- _TASK DIRECTIONS_:
In the records below, begin at the line containing "The image size is (1091, 400)." and end at the line containing "has height=759, width=1005."; quote every line in that span exactly, including both boundary lines, and no others.

- _Collected data_:
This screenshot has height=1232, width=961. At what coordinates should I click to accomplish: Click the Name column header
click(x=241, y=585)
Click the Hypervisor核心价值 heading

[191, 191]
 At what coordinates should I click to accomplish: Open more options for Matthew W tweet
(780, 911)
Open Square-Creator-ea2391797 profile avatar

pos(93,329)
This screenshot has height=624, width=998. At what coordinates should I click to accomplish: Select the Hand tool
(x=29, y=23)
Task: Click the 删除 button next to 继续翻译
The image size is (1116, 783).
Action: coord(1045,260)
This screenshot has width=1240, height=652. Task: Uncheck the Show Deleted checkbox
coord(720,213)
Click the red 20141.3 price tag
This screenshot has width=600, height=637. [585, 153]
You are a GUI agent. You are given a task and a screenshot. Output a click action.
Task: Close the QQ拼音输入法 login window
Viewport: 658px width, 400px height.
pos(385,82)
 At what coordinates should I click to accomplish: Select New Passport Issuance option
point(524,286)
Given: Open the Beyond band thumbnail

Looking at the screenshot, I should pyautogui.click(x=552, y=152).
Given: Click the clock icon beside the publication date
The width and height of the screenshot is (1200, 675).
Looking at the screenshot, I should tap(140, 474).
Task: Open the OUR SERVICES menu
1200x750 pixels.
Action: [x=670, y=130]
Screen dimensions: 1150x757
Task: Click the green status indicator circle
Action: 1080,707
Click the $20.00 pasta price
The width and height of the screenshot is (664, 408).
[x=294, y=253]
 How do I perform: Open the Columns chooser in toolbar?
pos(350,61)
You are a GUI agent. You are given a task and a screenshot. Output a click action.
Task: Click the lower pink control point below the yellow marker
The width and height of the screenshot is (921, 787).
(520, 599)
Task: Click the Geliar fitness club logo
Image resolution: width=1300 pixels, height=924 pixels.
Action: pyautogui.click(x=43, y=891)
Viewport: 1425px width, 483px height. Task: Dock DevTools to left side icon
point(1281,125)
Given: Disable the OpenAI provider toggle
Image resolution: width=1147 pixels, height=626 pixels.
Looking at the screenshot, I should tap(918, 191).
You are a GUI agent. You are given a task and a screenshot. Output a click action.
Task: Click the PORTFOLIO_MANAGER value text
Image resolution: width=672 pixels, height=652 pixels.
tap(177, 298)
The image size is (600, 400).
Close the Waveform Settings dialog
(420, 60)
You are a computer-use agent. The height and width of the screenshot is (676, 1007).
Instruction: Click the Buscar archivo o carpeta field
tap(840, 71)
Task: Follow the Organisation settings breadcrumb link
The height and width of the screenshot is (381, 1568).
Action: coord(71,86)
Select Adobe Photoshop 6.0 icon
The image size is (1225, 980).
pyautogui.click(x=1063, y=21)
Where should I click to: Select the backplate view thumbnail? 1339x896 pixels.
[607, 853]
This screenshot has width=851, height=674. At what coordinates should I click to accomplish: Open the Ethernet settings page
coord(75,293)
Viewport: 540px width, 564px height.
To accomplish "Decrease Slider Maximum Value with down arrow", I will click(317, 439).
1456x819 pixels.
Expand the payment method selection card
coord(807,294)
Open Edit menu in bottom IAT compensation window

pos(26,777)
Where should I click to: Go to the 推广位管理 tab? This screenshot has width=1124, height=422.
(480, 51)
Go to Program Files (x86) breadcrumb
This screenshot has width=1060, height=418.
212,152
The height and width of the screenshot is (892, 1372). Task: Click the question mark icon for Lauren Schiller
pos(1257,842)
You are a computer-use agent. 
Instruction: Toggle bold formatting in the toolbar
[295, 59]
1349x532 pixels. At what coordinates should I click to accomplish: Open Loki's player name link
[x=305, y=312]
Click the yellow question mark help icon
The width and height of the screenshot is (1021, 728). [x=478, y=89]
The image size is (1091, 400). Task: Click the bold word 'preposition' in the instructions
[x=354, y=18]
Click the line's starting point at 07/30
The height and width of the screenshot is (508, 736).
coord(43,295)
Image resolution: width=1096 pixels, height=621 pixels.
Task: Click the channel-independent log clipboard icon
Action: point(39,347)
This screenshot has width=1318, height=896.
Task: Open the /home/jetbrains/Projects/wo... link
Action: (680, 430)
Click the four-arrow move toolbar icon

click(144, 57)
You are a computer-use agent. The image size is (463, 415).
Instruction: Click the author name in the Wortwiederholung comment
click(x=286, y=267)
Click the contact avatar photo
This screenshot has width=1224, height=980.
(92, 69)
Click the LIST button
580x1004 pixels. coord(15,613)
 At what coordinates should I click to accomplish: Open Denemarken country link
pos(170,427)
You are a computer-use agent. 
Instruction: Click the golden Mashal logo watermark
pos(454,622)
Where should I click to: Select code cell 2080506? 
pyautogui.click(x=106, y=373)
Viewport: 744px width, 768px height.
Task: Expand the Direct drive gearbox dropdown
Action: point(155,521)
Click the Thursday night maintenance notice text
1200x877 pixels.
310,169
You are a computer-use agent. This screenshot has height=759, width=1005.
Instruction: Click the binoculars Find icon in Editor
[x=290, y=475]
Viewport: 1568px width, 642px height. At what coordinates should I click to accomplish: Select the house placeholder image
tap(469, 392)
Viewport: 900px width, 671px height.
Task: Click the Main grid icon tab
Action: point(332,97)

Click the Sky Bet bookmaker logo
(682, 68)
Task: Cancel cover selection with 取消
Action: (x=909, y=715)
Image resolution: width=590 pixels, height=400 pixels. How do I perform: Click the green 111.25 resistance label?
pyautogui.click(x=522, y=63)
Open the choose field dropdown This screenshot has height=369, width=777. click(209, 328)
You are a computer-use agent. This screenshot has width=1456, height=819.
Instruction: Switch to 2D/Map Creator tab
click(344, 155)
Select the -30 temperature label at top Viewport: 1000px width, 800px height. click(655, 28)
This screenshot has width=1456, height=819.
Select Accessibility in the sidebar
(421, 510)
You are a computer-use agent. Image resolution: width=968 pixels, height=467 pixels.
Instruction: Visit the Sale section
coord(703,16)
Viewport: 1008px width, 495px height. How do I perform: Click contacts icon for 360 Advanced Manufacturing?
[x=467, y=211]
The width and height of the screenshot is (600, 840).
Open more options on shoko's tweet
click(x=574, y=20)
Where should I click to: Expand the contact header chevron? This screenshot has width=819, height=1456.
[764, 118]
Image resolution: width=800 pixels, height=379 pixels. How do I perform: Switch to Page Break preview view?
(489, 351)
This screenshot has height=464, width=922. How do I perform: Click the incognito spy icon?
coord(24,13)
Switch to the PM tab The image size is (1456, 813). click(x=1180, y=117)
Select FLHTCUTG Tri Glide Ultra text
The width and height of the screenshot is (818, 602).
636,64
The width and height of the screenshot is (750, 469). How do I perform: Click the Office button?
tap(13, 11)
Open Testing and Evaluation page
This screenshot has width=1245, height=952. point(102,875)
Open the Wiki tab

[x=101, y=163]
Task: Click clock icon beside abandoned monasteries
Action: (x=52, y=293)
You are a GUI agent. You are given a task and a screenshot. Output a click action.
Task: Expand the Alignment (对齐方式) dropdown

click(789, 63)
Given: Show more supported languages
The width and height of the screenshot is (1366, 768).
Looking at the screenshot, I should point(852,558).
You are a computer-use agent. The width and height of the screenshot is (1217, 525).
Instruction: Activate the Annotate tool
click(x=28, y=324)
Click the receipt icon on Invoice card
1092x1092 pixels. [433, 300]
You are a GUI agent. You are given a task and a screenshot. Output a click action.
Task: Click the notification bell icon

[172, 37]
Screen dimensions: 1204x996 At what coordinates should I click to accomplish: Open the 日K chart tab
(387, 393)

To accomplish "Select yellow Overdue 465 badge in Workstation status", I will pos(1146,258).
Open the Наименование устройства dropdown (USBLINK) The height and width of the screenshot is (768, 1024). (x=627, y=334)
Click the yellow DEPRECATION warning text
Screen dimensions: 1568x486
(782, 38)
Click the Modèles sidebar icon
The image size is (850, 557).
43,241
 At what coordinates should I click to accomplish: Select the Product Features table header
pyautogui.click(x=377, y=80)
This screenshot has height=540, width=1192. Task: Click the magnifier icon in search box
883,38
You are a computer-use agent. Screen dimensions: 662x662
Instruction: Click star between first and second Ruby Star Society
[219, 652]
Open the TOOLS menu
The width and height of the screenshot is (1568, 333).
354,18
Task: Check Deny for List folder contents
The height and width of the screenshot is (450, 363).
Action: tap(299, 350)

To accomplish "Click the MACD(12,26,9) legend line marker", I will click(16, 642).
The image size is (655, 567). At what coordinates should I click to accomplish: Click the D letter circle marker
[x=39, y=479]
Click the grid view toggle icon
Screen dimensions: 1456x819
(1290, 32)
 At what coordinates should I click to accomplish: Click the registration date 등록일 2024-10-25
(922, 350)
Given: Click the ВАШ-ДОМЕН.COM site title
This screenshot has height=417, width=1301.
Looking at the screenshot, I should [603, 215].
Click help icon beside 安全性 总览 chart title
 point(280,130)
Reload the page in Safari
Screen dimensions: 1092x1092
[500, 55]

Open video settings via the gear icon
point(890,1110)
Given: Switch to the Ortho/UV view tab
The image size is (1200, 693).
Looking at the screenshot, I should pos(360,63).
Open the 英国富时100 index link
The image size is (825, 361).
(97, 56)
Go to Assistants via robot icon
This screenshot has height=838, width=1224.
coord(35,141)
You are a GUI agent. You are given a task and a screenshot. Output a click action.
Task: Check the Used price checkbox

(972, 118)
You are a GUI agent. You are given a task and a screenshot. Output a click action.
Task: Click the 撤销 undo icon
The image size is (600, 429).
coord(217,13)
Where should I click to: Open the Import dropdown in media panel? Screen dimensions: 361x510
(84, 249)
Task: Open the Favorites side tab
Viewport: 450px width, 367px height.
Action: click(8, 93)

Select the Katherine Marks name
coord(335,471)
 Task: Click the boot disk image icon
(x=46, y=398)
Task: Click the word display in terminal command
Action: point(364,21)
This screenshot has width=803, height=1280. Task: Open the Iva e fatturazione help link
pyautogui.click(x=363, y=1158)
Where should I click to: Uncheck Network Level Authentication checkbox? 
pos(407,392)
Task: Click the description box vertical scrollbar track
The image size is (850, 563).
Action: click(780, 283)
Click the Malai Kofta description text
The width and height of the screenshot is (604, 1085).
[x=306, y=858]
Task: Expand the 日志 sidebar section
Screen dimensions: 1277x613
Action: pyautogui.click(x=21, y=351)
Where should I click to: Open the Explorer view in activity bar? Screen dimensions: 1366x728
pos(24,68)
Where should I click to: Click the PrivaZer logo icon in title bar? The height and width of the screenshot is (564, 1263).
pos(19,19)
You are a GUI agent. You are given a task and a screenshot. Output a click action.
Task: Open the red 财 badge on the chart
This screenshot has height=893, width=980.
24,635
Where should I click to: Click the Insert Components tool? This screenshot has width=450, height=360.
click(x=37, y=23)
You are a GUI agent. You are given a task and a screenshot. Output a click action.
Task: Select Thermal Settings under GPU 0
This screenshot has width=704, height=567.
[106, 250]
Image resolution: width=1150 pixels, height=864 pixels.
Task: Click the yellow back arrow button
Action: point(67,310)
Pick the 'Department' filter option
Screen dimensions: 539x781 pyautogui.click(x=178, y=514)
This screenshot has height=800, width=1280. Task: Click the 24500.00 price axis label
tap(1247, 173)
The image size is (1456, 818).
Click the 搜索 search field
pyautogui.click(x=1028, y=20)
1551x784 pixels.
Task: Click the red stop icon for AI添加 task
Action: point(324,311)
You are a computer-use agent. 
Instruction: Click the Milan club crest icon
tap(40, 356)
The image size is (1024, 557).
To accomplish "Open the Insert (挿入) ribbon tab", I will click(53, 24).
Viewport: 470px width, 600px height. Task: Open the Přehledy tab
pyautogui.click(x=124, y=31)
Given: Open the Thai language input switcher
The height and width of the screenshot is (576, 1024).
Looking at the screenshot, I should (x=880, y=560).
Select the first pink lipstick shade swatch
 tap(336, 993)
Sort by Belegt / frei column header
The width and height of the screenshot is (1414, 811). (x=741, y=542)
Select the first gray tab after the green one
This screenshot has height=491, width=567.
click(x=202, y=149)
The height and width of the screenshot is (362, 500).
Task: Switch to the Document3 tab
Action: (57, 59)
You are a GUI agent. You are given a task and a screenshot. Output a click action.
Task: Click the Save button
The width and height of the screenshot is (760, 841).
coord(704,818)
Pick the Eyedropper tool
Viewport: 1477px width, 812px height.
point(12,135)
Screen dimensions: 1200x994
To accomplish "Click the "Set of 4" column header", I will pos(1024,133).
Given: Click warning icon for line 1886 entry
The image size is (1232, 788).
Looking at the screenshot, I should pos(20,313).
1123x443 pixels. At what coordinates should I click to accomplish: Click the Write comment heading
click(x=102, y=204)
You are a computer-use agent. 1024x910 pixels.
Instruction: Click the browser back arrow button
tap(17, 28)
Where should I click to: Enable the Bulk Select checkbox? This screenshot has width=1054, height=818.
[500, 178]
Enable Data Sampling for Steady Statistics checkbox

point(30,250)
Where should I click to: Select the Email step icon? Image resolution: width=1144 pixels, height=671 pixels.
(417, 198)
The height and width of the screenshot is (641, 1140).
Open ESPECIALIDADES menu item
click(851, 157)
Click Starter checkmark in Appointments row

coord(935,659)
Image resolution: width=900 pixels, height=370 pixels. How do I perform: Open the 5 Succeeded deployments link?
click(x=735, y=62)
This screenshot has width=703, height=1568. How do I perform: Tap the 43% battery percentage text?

- _SOLUTION FOR THIS PROBLEM_:
The image size is (1091, 400). Task: Click the bold word 'preposition' in the instructions
[x=354, y=18]
Click the line's starting point at 07/30
The height and width of the screenshot is (508, 736).
coord(43,295)
Image resolution: width=1096 pixels, height=621 pixels.
Task: Click the channel-independent log clipboard icon
Action: point(39,347)
This screenshot has width=1318, height=896.
Task: Open the /home/jetbrains/Projects/wo... link
Action: (680, 430)
Click the four-arrow move toolbar icon

click(144, 57)
You are a computer-use agent. The image size is (463, 415).
Instruction: Click the author name in the Wortwiederholung comment
click(x=286, y=267)
Click the contact avatar photo
This screenshot has width=1224, height=980.
(92, 69)
Click the LIST button
580x1004 pixels. coord(15,613)
 At what coordinates should I click to accomplish: Open Denemarken country link
pos(170,427)
You are a computer-use agent. 
Instruction: Click the golden Mashal logo watermark
pos(454,622)
Where should I click to: Select code cell 2080506? 
pyautogui.click(x=106, y=373)
Viewport: 744px width, 768px height.
Task: Expand the Direct drive gearbox dropdown
Action: point(155,521)
Click the Thursday night maintenance notice text
1200x877 pixels.
310,169
You are a computer-use agent. This screenshot has height=759, width=1005.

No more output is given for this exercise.